It was an unusual encounter in a number of ways. The results of the encounter have been more unusual still. I must tell what else has happened afterwards.

When I returned to the apartment I thought about the idea of walking the entire length of Rue Saint-Jacques. I couldn’t get the idea out of my mind. For a casual suggestion from a stranger it had taken on a surprisingly assertive character.

I got up and got a glass of calvados and sipped and pondered and, ultimately, slept.

When I awoke the next morning, after a pot of coffee, and a croissant, both of which aided immeasurably in thinking, I decided to walk Rue Saint-Jacques in search of whatever Lisa had imagined that I might find.

The day was fine, at least at that early hour.  Watching the clouds scud across a Paris sky at any time of the year causes one to quickly draw the conclusion that Paris weather is, and must be, capricious.  But on that morning, after the beautiful evening of the previous day, it looked as if the good weather would hold for awhile longer.
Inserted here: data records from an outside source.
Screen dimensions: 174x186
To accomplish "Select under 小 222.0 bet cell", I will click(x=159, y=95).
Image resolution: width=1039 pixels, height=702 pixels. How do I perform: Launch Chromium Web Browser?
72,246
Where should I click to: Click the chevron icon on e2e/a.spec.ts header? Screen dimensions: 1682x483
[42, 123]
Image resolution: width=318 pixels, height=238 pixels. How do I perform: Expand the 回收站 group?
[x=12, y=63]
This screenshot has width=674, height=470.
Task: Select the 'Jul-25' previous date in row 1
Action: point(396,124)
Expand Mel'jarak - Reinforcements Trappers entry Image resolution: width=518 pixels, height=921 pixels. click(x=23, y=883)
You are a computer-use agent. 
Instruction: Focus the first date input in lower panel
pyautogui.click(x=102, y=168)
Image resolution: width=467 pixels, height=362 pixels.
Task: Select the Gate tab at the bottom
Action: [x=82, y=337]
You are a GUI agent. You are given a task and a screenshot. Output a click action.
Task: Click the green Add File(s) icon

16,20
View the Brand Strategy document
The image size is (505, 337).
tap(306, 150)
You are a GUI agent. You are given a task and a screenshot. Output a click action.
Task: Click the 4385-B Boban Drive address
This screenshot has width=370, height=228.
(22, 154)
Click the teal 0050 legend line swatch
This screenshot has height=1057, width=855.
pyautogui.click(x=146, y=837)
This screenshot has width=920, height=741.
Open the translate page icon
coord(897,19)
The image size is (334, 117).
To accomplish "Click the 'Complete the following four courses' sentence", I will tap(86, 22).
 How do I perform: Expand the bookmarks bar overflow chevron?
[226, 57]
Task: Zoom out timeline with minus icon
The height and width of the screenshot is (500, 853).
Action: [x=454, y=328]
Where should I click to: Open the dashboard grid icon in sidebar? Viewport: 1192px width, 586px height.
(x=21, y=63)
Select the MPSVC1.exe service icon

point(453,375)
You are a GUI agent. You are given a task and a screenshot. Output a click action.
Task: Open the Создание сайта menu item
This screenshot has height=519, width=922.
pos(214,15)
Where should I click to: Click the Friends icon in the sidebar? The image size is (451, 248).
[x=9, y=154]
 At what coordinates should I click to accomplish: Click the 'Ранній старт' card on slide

It was about 0830. That is really early for me to start. It is barely light at that time of day. But the sun was working his way up from the downstream bend of the river, and he would soon be high enough to shed some light into the canyons of the seven and eight story buildings that make up most of that part of Paris.

I had decided to intercept Rue Saint-Jacques where it begins at l’Eglise Saint-Séverin across Le Petite Pont from from Cathedral Notre Dame.

Rue Saint-Jacques at that place is called Rue Petite Pont; but that changes somewhere around Saint-Séverin.  And from there on, Rue Saint-Jacques wanders off at a more or less perpendicular angle to the river.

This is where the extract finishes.